─── Text provided ───

Uranium One simply has a huge credibility gap that Froneman could never fill.

While the interim CEO, the well-respected Jean Nortier, has denied media reports that Dominion has claimed a resource base much higher than previous owners of the property had delineated, I still think it’s odds on that Dominion may never reach the planned output levels.

I see that Froneman plans to stay on at the helm of Uranium One’s subsidiary Aflease Gold. I wish him luck, but would advise him to keep his back close to the wall.

Then there’s another of Bernard Swanepoel’s swans that have turned to geese – the sale of the Orkney shafts to Pamodzi Gold.

That was touted as a model, whereby Harmony could pass low-priority assets over to those who could better exploit them while keeping an interest in the upside.

Well, it’s certainly achieved the last objective, but hardly in the way envisaged.

The buying price has been slashed from R1bn (itself a dubious figure, as only R550m was assured) to R300m, but where Harmony was originally to get R350m cash up front it’s now taking the whole R300m in shares, meaning it will be at risk not just at Orkney but also on Pamodzi’s entire suite of loss-making operations.

───

### Work to complete
**a.** List each distinct rand amount mentioned in the mining commentary, giving each figure only once.
**b.** Reproduce word for word the part of the mining commentary that begins at the words "Then there’s another" and stops after the words "in the upside.".
The listing has no connection to the mining commentary.

─── Extracted information ───

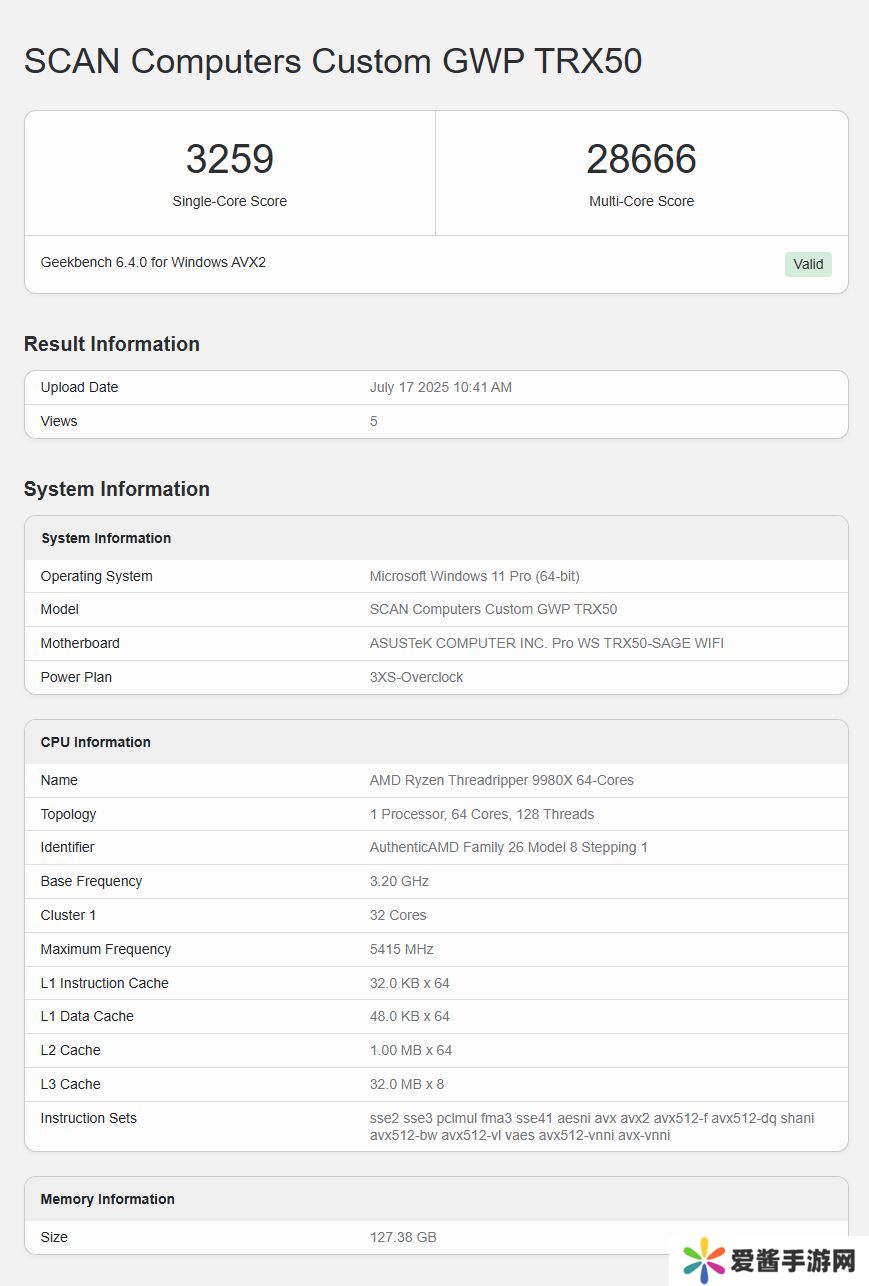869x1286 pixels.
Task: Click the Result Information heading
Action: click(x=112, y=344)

───
─── Extracted information ───

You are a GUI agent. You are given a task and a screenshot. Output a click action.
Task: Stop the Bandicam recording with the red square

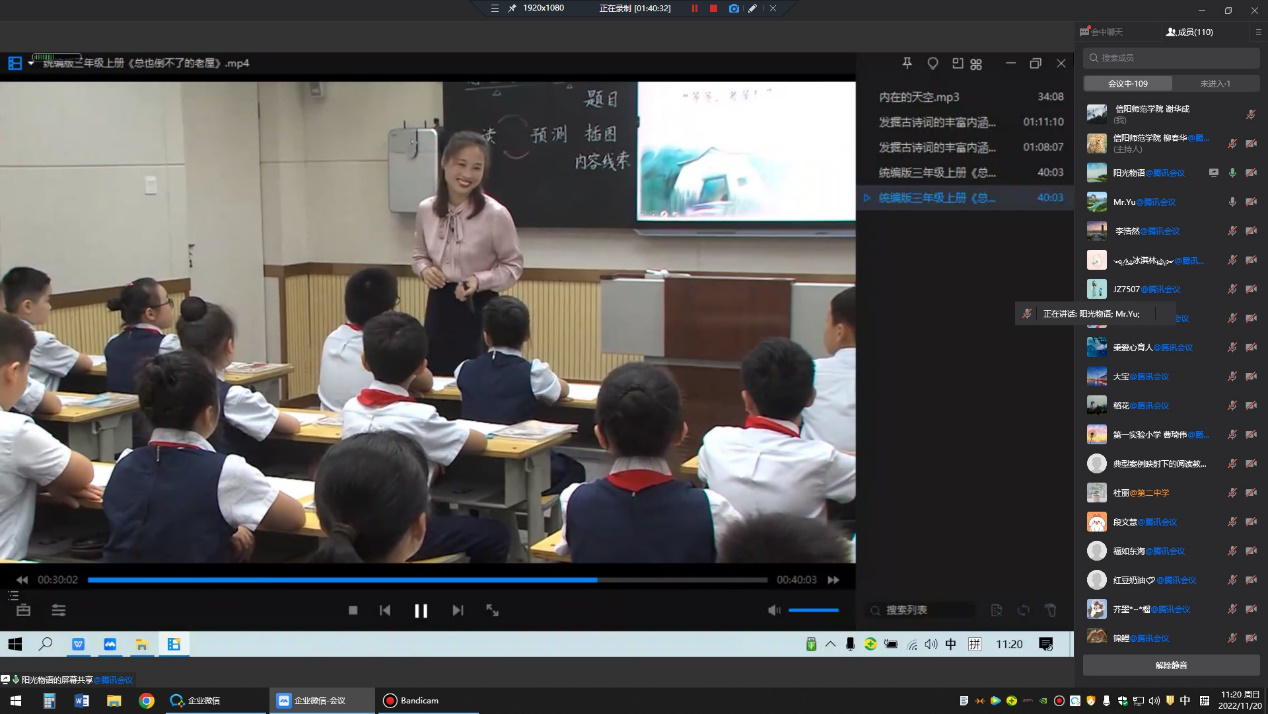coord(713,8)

───

### Per-task outputs
**a.** R1bn, R550m, R300m, R350m

**b.**
Then there’s another of Bernard Swanepoel’s swans that have turned to geese – the sale of the Orkney shafts to Pamodzi Gold.

That was touted as a model, whereby Harmony could pass low-priority assets over to those who could better exploit them while keeping an interest in the upside.